Reproduce without any change the lines of the entries from the line with "Screen dimensions: 1600x850" through the last line of the entries, including both.

Entries on finding words and elements:

******************************

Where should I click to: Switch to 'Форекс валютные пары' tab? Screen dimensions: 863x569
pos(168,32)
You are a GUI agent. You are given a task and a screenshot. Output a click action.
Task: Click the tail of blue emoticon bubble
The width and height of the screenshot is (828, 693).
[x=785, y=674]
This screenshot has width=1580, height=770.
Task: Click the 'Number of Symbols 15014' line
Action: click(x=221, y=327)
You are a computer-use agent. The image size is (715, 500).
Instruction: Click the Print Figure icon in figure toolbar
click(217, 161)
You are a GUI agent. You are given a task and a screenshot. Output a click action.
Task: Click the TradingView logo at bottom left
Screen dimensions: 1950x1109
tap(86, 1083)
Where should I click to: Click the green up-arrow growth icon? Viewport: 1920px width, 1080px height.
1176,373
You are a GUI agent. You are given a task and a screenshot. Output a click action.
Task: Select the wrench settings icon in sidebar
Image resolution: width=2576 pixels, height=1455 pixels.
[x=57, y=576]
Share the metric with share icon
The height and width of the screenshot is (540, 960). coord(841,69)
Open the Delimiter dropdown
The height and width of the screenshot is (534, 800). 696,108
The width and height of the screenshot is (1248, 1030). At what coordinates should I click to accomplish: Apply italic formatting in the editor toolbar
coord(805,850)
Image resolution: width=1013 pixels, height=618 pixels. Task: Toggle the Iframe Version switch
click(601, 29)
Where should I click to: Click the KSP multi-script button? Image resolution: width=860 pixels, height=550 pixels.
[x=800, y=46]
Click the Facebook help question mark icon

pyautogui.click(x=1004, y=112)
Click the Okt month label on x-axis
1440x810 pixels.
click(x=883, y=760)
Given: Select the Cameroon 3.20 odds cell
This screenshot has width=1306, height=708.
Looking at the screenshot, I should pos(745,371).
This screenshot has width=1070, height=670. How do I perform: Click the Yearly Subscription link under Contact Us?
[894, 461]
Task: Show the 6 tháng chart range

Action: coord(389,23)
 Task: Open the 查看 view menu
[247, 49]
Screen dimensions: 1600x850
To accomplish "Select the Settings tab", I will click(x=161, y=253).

******************************

» TASK OUTPUT
Screen dimensions: 1600x850
To accomplish "Select the Settings tab", I will click(x=161, y=253).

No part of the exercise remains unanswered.